*Petunjuk Latihan*:
A) Menurut Netty Prasetiyani dalam teks bacaan tentang harga tes PCR, berapa harga yang dipatok India untuk tes PCR?
B) Lanjutkan berita tentang harga tes PCR mulai setelah kalimat terakhir yang tercantum.

*Teks Bacaan*:
------------------------

> >

"Jika Tak Ada Kepentingan Bisnis Harusnya Tes PCR Lebih Murah, India di Bawah Rp100 Ribu"

Politik | 27 Oktober 2021, 10:29 WIB
Anang Hermansyah jalani Tes Swab PCR (Sumber: Instagram)

JAKARTA, KOMPAS TV – Wakil Ketua Fraksi PKS DPR RI Netty Prasetiyani menilai harga PCR Rp300 ribu masih terlalu mahal. Bahkan, bila memang tak ada kepentingan bisnis di balik itu, seharusnya bisa lebih murah.

“Harga Rp300 ribu itu masih tinggi dan memberatkan. Jika tidak ada kepentingan bisnis, harusnya bisa lebih murah lagi. India mematok harga di bawah Rp100 ribu, kenapa kita tidak bisa?” kata Netty dalam keterangan tertulis, Rabu (27/10/2021). 

Ia mendesak pemerintah untuk menjelaskan harga dasar PCR secara transparan.

------------------------

*Cuplikan Data*:
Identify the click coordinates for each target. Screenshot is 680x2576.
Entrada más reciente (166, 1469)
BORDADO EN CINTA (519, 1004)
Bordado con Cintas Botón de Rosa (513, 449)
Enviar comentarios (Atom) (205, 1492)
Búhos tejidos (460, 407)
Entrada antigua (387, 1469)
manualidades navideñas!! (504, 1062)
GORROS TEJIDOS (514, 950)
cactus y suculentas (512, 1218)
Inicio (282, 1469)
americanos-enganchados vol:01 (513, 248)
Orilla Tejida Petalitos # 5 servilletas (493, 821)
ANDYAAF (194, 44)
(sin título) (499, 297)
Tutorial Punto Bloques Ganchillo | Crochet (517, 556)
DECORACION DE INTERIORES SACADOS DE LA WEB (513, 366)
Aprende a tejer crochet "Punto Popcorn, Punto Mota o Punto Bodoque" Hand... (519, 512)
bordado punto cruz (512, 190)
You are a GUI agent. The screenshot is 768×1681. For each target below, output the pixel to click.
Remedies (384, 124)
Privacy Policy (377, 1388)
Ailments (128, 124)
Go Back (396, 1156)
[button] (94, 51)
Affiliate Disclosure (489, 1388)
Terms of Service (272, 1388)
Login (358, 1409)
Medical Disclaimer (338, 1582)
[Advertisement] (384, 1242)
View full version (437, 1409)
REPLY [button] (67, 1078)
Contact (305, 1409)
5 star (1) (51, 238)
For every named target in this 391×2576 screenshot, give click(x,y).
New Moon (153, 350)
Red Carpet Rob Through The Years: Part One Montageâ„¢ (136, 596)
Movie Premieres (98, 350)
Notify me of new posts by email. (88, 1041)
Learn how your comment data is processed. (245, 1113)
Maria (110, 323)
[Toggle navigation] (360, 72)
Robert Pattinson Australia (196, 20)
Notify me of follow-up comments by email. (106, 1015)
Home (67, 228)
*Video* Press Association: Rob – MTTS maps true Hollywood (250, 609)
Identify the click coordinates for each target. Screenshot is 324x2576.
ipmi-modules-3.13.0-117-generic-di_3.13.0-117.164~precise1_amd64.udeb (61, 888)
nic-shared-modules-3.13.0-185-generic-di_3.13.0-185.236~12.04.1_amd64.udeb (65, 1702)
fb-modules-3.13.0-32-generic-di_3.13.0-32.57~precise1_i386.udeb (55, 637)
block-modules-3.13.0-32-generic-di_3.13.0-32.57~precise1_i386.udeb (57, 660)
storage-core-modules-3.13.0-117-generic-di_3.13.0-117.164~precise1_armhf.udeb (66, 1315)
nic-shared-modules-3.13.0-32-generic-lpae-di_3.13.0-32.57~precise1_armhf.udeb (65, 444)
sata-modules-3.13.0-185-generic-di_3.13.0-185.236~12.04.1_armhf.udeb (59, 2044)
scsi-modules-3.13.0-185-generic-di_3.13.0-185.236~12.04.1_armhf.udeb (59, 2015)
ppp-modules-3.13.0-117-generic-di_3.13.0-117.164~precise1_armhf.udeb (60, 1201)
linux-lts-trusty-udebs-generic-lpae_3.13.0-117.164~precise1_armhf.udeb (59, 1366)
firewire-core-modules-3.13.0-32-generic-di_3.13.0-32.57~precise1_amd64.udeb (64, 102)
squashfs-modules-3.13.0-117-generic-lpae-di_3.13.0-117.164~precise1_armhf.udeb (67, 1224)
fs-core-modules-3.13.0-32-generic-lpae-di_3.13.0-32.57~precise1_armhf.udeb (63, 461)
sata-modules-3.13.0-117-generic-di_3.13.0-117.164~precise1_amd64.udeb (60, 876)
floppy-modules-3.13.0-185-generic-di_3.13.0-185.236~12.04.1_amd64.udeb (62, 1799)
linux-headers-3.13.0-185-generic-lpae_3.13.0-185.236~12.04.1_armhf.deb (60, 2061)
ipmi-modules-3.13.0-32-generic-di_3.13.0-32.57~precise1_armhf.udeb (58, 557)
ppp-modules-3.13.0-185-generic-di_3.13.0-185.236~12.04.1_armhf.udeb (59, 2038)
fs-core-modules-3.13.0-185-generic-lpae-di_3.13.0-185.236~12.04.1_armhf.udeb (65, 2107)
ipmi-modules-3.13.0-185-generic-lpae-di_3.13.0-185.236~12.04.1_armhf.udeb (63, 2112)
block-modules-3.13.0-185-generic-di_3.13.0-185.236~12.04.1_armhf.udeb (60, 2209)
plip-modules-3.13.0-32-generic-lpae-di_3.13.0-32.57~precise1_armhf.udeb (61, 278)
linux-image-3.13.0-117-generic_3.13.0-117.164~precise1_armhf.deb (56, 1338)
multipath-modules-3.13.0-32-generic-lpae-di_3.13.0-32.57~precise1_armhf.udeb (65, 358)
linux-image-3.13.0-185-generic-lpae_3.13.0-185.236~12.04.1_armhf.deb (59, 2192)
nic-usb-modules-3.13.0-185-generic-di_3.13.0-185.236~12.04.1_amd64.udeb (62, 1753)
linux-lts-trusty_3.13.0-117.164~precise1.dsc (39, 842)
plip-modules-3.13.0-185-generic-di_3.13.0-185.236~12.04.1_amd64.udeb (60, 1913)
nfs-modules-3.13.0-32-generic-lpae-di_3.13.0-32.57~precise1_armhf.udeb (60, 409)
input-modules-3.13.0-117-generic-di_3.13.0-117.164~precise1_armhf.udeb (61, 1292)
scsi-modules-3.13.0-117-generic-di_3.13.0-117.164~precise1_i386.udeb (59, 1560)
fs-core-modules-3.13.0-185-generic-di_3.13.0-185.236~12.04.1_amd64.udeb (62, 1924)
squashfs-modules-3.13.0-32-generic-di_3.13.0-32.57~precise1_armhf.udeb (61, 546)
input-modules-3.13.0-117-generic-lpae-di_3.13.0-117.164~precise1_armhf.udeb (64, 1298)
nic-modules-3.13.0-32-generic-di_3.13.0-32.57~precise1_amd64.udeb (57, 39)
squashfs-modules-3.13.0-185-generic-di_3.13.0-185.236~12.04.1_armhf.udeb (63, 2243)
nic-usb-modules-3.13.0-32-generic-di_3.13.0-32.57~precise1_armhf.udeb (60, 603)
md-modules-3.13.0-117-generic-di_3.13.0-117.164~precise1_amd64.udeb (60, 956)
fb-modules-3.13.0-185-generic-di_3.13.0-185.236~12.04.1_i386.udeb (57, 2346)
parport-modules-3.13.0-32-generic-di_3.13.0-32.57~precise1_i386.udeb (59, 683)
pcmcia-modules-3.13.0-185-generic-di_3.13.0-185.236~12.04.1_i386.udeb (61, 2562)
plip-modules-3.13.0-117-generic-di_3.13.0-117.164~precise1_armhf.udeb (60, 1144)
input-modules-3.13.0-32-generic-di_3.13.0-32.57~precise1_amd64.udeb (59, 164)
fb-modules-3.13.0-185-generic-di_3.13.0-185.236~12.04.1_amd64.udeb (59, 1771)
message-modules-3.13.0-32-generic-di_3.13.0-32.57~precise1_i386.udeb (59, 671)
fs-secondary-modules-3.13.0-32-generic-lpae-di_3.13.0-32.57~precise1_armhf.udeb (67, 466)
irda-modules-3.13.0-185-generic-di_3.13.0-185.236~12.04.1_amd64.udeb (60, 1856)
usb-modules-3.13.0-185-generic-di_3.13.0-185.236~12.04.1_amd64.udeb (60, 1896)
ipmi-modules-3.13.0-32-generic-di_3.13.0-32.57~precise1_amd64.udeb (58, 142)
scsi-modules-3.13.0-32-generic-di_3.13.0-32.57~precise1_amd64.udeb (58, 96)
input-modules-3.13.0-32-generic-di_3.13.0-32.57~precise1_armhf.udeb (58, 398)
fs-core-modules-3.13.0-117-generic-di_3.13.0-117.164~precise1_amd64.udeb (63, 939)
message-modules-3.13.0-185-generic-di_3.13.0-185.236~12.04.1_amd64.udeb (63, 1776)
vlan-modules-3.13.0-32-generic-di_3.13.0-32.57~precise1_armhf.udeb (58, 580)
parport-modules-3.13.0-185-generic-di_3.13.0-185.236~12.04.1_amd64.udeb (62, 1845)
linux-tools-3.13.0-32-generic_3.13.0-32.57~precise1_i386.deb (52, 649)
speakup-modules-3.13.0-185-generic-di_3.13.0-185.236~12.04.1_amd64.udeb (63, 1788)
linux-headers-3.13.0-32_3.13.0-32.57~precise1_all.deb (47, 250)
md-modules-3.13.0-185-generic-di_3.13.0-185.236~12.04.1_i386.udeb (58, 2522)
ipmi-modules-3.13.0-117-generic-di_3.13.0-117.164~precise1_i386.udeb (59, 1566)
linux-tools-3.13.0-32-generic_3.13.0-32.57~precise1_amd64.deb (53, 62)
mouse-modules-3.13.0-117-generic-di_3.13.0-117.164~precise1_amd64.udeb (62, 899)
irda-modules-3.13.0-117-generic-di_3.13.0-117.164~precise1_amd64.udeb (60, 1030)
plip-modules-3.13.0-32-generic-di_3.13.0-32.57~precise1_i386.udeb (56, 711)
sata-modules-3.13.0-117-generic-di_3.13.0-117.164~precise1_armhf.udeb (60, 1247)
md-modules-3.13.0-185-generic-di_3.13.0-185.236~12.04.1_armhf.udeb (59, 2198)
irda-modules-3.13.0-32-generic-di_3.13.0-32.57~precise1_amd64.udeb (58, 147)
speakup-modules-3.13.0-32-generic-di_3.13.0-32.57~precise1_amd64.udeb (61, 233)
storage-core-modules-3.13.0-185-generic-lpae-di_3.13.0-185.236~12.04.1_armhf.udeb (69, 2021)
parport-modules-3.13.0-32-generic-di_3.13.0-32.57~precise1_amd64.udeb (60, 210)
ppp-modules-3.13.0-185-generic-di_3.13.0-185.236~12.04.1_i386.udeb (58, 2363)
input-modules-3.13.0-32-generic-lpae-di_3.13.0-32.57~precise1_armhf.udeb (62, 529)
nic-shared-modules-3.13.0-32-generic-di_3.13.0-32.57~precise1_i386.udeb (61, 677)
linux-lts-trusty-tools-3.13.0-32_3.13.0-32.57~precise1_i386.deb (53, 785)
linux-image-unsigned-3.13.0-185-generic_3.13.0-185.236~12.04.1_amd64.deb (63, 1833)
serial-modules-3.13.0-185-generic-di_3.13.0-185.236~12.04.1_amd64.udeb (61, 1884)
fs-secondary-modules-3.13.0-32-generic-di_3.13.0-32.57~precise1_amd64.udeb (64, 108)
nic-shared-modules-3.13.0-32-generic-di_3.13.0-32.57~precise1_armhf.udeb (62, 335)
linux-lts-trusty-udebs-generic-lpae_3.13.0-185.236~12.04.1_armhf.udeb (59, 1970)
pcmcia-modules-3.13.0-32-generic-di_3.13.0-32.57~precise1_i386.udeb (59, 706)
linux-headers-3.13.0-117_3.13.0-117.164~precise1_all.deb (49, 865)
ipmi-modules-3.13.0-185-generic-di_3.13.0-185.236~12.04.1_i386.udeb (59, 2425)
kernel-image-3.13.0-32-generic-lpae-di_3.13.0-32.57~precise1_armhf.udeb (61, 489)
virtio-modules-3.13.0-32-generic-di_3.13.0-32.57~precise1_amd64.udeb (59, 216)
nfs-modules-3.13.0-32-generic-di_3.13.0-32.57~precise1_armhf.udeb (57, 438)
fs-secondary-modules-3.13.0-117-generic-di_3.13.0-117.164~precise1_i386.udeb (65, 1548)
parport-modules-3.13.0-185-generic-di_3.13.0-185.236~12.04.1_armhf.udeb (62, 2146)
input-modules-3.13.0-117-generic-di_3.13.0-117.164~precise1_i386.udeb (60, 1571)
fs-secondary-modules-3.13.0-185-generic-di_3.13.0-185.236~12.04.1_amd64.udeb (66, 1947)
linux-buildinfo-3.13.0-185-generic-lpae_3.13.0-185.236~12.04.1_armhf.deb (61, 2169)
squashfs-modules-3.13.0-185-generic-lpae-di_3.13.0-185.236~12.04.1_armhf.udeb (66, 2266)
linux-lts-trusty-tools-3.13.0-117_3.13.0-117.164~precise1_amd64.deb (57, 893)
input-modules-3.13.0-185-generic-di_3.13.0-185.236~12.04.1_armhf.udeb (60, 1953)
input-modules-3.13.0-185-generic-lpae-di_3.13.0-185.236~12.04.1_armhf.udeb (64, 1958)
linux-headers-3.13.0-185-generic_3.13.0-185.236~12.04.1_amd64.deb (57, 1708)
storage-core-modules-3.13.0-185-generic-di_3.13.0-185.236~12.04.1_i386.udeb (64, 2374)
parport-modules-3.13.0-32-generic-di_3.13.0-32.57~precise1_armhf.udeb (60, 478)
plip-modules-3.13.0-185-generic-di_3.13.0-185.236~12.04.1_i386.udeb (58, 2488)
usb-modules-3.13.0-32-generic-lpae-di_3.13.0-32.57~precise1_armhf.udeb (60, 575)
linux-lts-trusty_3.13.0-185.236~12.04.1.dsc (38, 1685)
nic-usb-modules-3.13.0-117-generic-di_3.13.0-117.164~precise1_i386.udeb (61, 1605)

------------------------

*Hasil Tiap Tugas*:
A) Di bawah Rp100 ribu.

B)
Baca Juga: Peniliti: Harga Tes PCR Bisa Ditekan Lagi jika Pajak Distribusi Disederhanakan

“Saya berharap, pandemi Covid-19 ini tidak menjadi ruang bagi pihak-pihak yang memanfaatkannya demi kepentingan bisnis. Pemerintah harus punya sikap yang tegas bahwa seluruh kebijakan penanganan murni demi keselamatan rakyat,” katanya. 

Anggota Komisi IX DPR RI ini mengatakan, bila nantinya tes PCR diterapkan untuk seluruh moda transportasi, maka akan membebani masyarakat kelas menengah ke bawah. 

“Kalau kebijakan ini diterapkan, maka tes Covid-19 lainnya, seperti, swab antigen tidak berlaku. Artinya semua penumpang transportasi non-udara yang notabene-nya dari kalangan menengah ke bawah wajib menggunakan PCR. Ini namanya membebani rakyat,” ujarnya. 

Selain itu, ia juga menyoroti ihwal mekanisme pelaksanaan PCR sebagai deteksi awal Covid-19.

 “PCR adalah metode screening. Seharusnya  dalam masa menunggu hasil tes PCR keluar, seorang harus karantina. Banyak kasus justru orang bebas berkeliaran dalam masa tunggu tersebut," kata Netty. 

Menurut dia, bila kebijakan itu tak diperbaiki, ada peluang yang bersangkutan terpapar virus.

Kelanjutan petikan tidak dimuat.